It could be a stock-split summer on Wall Street. Some of a flurry of recently announced splits are nearing completion, with potential consequences for the Dow Jones Industrial Average, while more may be on the way.
Investors love stock splits because they provide the illusion of getting something for nothing, although logically, they shouldn’t really matter. Cutting a 16-inch pizza into 16 slices rather than eight doesn’t create more food.
But splits hint at underlying financial success, suggesting a stock has gotten so high that the price needs to be made more accessible to allow small investors to buy.
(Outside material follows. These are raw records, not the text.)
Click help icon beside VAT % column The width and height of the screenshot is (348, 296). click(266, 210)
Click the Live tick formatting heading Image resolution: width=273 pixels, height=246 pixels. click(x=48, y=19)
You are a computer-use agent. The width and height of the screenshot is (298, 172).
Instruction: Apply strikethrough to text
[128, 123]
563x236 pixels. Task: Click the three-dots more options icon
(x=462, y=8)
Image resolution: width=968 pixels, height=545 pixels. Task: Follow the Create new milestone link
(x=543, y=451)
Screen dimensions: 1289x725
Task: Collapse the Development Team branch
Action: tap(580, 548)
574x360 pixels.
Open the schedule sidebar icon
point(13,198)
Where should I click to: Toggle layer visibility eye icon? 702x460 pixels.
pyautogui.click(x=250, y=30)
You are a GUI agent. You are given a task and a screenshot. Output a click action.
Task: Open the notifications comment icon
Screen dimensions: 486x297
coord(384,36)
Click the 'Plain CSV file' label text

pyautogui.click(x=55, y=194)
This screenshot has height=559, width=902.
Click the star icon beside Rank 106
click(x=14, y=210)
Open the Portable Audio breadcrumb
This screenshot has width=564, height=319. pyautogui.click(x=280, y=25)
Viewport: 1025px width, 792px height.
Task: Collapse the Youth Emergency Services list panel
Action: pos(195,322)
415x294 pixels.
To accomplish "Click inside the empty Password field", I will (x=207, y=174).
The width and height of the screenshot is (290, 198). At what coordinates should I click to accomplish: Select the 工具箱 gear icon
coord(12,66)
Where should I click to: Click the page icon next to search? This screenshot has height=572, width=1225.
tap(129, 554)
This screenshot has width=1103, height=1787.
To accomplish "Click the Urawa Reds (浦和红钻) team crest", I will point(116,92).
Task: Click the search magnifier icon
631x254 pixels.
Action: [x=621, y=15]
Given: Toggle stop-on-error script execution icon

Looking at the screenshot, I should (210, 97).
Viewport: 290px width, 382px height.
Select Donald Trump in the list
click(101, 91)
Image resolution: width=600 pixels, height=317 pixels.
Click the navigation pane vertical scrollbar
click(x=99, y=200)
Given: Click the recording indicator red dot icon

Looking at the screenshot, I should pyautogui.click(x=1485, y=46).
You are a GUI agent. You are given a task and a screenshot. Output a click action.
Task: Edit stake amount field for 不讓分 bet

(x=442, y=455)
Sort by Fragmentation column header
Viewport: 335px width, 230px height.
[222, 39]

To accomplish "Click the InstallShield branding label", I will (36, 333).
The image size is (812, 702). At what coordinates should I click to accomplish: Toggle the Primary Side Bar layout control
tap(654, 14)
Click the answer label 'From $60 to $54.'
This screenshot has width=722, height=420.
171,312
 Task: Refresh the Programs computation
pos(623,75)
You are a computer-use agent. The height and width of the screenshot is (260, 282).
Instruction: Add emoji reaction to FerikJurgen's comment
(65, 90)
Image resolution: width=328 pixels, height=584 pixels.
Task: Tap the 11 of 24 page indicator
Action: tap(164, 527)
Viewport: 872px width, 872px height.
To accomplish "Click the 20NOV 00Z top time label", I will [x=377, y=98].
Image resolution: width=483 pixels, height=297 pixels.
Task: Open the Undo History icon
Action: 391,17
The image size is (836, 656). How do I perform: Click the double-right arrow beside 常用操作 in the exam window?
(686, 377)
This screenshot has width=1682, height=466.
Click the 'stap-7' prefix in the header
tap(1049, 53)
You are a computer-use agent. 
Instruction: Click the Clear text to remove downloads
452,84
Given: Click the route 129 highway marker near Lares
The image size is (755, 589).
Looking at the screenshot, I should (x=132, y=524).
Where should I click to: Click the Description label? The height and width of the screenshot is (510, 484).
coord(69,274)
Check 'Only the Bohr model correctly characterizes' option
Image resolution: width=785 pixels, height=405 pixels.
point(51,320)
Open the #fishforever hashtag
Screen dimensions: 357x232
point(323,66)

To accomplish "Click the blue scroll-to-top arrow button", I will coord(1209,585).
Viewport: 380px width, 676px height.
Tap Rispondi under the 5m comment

And at least initially, they tend to boost share prices.
Monday will be the first trading day following a 20-for-1 split in Amazon.com shares that the company (ticker: AMZN) announced on March 9. Amazon stock initially got a lift in response, though worries about a slowdown for e-commerce businesses generally have been weighing on the shares. The price is now down about 12% since the split plan was revealed.
There are other high-profile splits in the offing. Google’s parent, Alphabet (GOOGL), has declared a 20-for-1 split that is set to take effect in mid-July. Tesla (TSLA) also has announced that it intends to split its stock, but hasn’t disclosed the ratio or timing. GameStop (GME) likewise has asked shareholders to expand their share-issuance authorization to enable a split, but it hasn’t announced any specific ratio or timing.
Apple was the latest high-profile tech company to complete a split, dividing its stock 4-for-1 in 2020.